PROROGA DEL TERMINE PER LE PRESTAZIONI STRAORDINARIE ENFEA PER COVID-19

 


 

Prorogato, al 10 settembre 2020, il termine delle Prestazioni ENFEA Sostegno al lavoro in presenza di COVID-19

ENFEA è l’ente a cui aderiscono le imprese che applicano i CCNL UNIGEC/UNIMATICA, UNIONCHIMICA, UNITAL, CONFAPI ANIEM, UNIONTESSILE e UNIONALIMENTARI sottoscritti con le Federazioni aderenti a CGIL, CISL e UIL.
L’ente ha stabilito che viene posticipato al 16 settembre 2020 (in luogo del 30 giugno) il termine di ripresa della riscossione dei versamenti relativi alle ritenute alla fonte sui redditi di lavoro dipendente e assimilati, ……, ai contributi previdenziali e assistenziali, ……, sospesi per i mesi di aprile 2020 e di maggio 2020 a favore dei soggetti esercenti attività d’impresa, arte o professione e degli enti non commerciali.
Viene inoltre, stabilita la proroga al nuovo termine del 30 giugno 2020 delle prestazioni straordinarie COVID-19 previste dal relativo Regolamento di seguito elencati, che avevano iniziale riferimento al periodo 23 febbraio – 3 maggio 2020. Il termine ultimo di presentazione di tali richieste di contributo è fissato al 10 settembre 2020.

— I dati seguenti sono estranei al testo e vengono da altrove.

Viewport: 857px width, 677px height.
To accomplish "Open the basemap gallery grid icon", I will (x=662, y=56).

1. PRESTAZIONI PER LE IMPRESE:
B – COSTI SOSTENUTI DALLE IMPRESE PER CONCEDERE PERMESSI RETRIBUITI AI PROPRI DIPENDENTI
Le imprese che hanno concesso, in aggiunta alle disposizioni di legge e contrattuali, giornate di permesso retribuito, nel periodo 23 febbraio-30 giugno, possono richiedere un contributo una tantum a parziale copertura (max 60%) dei costi sostenuti, rilevabili dalle relative buste paga, pari a:
– Max € 2.000,00 per imprese fino a 30 dipendenti;
– Max € 4.000,00 per imprese da 31 a 150 dipendenti;
– Max € 5.000,00 per imprese da 151 dipendenti.

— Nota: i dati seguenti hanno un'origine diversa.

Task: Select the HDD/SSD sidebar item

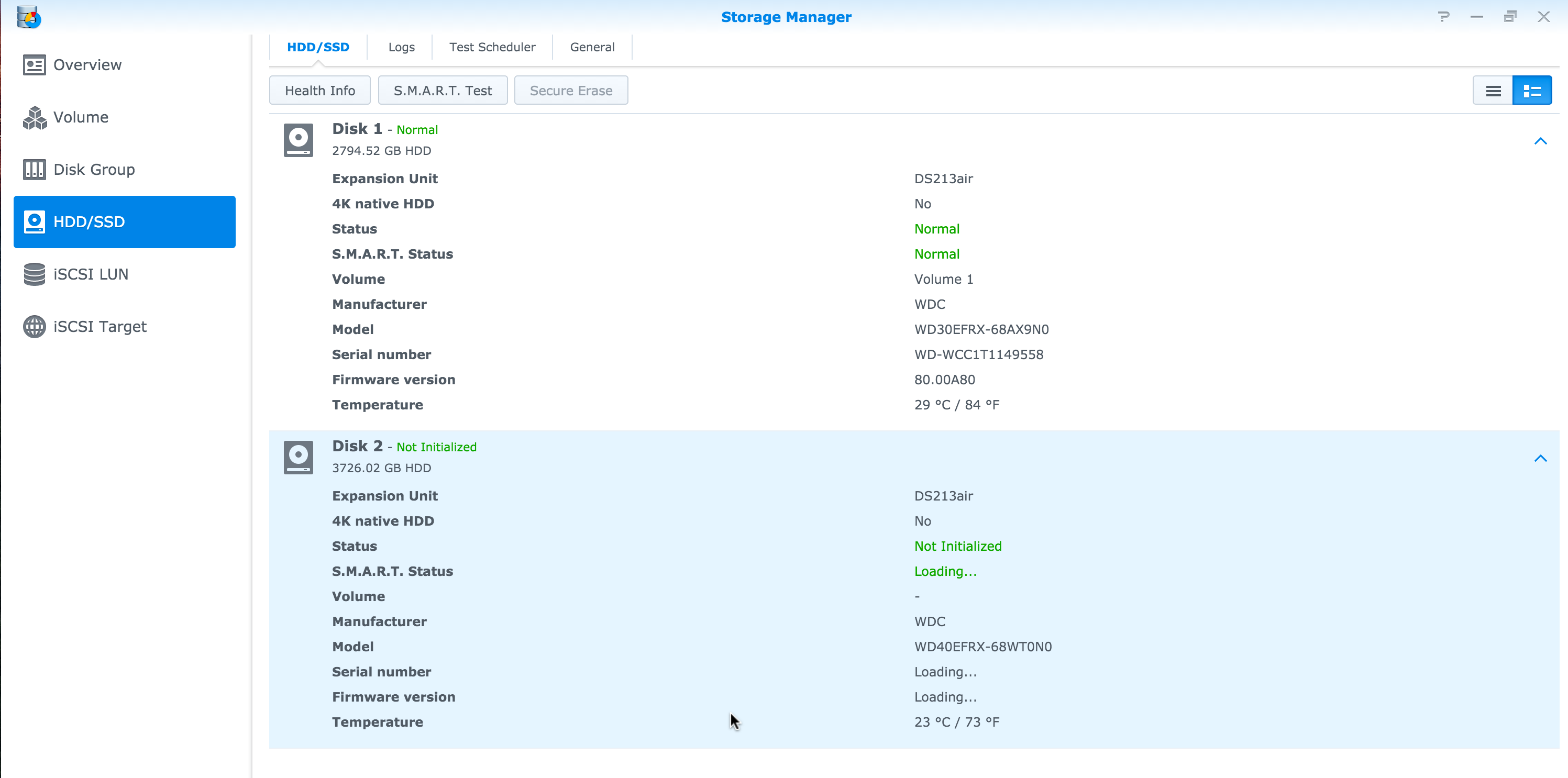Action: 124,222
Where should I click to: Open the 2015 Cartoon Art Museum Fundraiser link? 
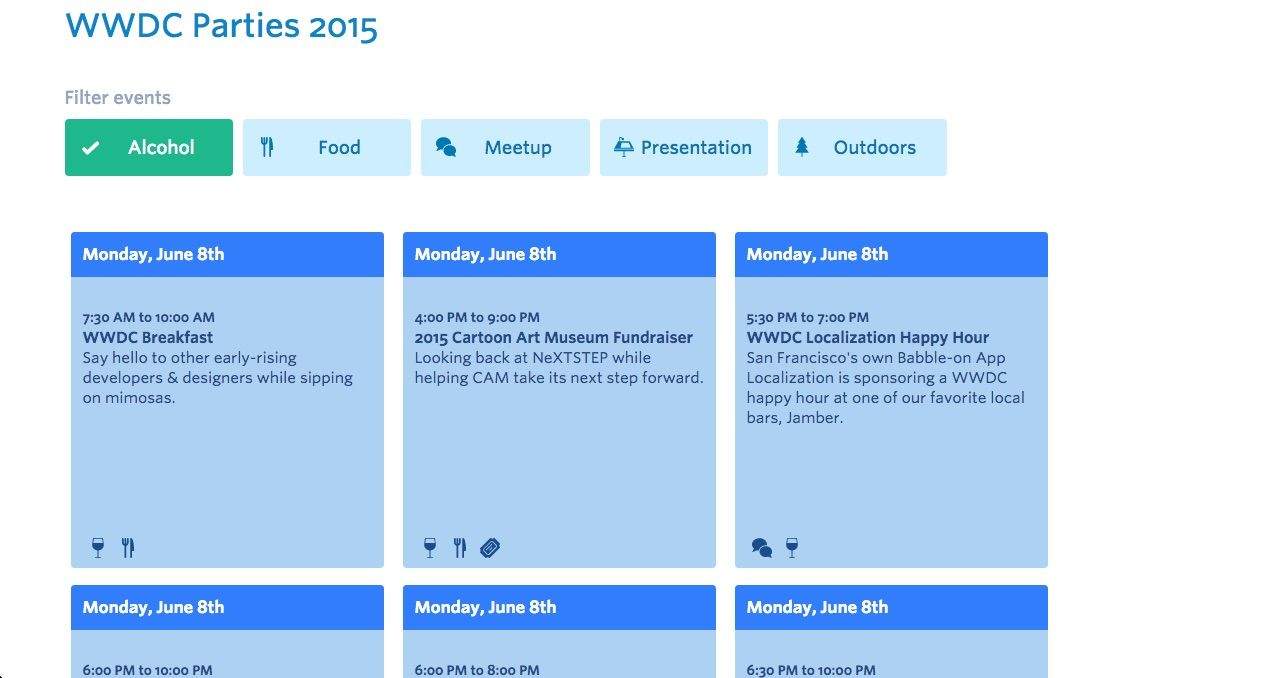(553, 338)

2. PRESTAZIONI PER I LAVORATORI:
A – FONDO SOSTEGNO AL REDDITO. CONTRIBUTO STRAORDINARIO PER TRATTAMENTI INDIVIDUALI DI INTEGRAZIONE SALARIALE A CAUSA DI EFFETTI DIRETTI O INDIRETTI COVID-19
Alle prestazioni già in essere per questo titolo, che permangono, si aggiunge una prestazione straordinaria per i lavoratori ai quali, dal 23 febbraio al 30 giugno (o quanto previsto da successive leggi relative a tutele da COVID-19), saranno riconosciuti trattamenti individuali di integrazione salariale previsti dalla               normativa vigente (Cigo, Cigs, Cds, cassa in deroga, e ogni altro strumento di sostegno al reddito in costanza di rapporto di lavoro regolato dalla legge) a causa di effetti diretti o indiretti COVID19, rilevati dall’accordo sindacale o dalla comunicazione di avvio della procedura di consultazione.
In presenza di Accordo sindacale o di comunicazione di avvio della procedura di consultazione, per assenze giornaliere riconosciute nel periodo indicato, pari a non più di 26gg. lavorativi, anche non consecutivi e comunque autorizzati e indennizzati dall’Inps, saranno riconosciuti € 10,00 al giorno.


B – PERMESSI NON RETRIBUITI AI LAVORATORI.
Qualora, su domanda propria motivata da effetti da COVID-19, il lavoratore sia posto in condizione di permesso giornaliero non retribuito, ENFEA, erogherà al lavoratore un contributo una tantum pari ad un max di € 500,00, riproporzionato (€ 18,50) ai permessi giornalieri non retribuiti, rilevabili dalle relative buste paga, nel periodo 23 febbraio – 30 giugno 2020.